Collected data:
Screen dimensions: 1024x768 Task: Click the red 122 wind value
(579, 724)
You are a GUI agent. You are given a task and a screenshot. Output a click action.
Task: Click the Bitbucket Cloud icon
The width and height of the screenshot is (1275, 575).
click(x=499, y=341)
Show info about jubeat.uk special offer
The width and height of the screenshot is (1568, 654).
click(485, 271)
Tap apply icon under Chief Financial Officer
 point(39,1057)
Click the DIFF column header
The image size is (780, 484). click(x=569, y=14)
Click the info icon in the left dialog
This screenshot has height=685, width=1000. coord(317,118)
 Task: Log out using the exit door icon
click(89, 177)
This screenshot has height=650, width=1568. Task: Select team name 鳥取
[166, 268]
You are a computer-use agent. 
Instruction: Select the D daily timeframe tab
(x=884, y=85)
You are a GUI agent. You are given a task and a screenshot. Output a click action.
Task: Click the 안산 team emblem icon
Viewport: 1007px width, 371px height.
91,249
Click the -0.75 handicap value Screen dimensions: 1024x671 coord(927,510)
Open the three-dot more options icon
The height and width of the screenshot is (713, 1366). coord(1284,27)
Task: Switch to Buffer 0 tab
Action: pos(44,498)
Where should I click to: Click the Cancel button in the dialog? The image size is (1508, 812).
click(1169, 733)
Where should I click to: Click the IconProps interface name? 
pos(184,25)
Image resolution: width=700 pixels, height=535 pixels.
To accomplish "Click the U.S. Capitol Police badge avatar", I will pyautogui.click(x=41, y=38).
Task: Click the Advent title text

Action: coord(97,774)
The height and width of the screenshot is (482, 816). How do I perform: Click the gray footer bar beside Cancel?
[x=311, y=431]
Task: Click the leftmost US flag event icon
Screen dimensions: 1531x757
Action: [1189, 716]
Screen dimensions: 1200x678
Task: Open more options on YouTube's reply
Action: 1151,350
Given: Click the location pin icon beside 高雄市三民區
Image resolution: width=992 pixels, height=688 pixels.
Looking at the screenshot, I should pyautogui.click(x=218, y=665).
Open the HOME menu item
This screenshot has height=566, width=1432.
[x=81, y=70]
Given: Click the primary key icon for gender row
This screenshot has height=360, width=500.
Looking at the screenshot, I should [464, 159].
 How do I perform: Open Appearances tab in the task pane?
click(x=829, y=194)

> **TASK TO CARRY OUT**
Word for word, write out every entry shown above.

> **ANSWER TO THIS EXERCISE**
Screen dimensions: 1024x768 Task: Click the red 122 wind value
(579, 724)
You are a GUI agent. You are given a task and a screenshot. Output a click action.
Task: Click the Bitbucket Cloud icon
The width and height of the screenshot is (1275, 575).
click(x=499, y=341)
Show info about jubeat.uk special offer
The width and height of the screenshot is (1568, 654).
click(485, 271)
Tap apply icon under Chief Financial Officer
 point(39,1057)
Click the DIFF column header
The image size is (780, 484). click(x=569, y=14)
Click the info icon in the left dialog
This screenshot has height=685, width=1000. coord(317,118)
 Task: Log out using the exit door icon
click(89, 177)
This screenshot has height=650, width=1568. Task: Select team name 鳥取
[166, 268]
You are a computer-use agent. 
Instruction: Select the D daily timeframe tab
(x=884, y=85)
You are a GUI agent. You are given a task and a screenshot. Output a click action.
Task: Click the 안산 team emblem icon
Viewport: 1007px width, 371px height.
91,249
Click the -0.75 handicap value Screen dimensions: 1024x671 coord(927,510)
Open the three-dot more options icon
The height and width of the screenshot is (713, 1366). coord(1284,27)
Task: Switch to Buffer 0 tab
Action: pos(44,498)
Where should I click to: Click the Cancel button in the dialog? The image size is (1508, 812).
click(1169, 733)
Where should I click to: Click the IconProps interface name? 
pos(184,25)
Image resolution: width=700 pixels, height=535 pixels.
To accomplish "Click the U.S. Capitol Police badge avatar", I will pyautogui.click(x=41, y=38).
Task: Click the Advent title text

Action: coord(97,774)
The height and width of the screenshot is (482, 816). How do I perform: Click the gray footer bar beside Cancel?
[x=311, y=431]
Task: Click the leftmost US flag event icon
Screen dimensions: 1531x757
Action: [1189, 716]
Screen dimensions: 1200x678
Task: Open more options on YouTube's reply
Action: 1151,350
Given: Click the location pin icon beside 高雄市三民區
Image resolution: width=992 pixels, height=688 pixels.
Looking at the screenshot, I should pyautogui.click(x=218, y=665).
Open the HOME menu item
This screenshot has height=566, width=1432.
[x=81, y=70]
Given: Click the primary key icon for gender row
This screenshot has height=360, width=500.
Looking at the screenshot, I should [464, 159].
 How do I perform: Open Appearances tab in the task pane?
click(x=829, y=194)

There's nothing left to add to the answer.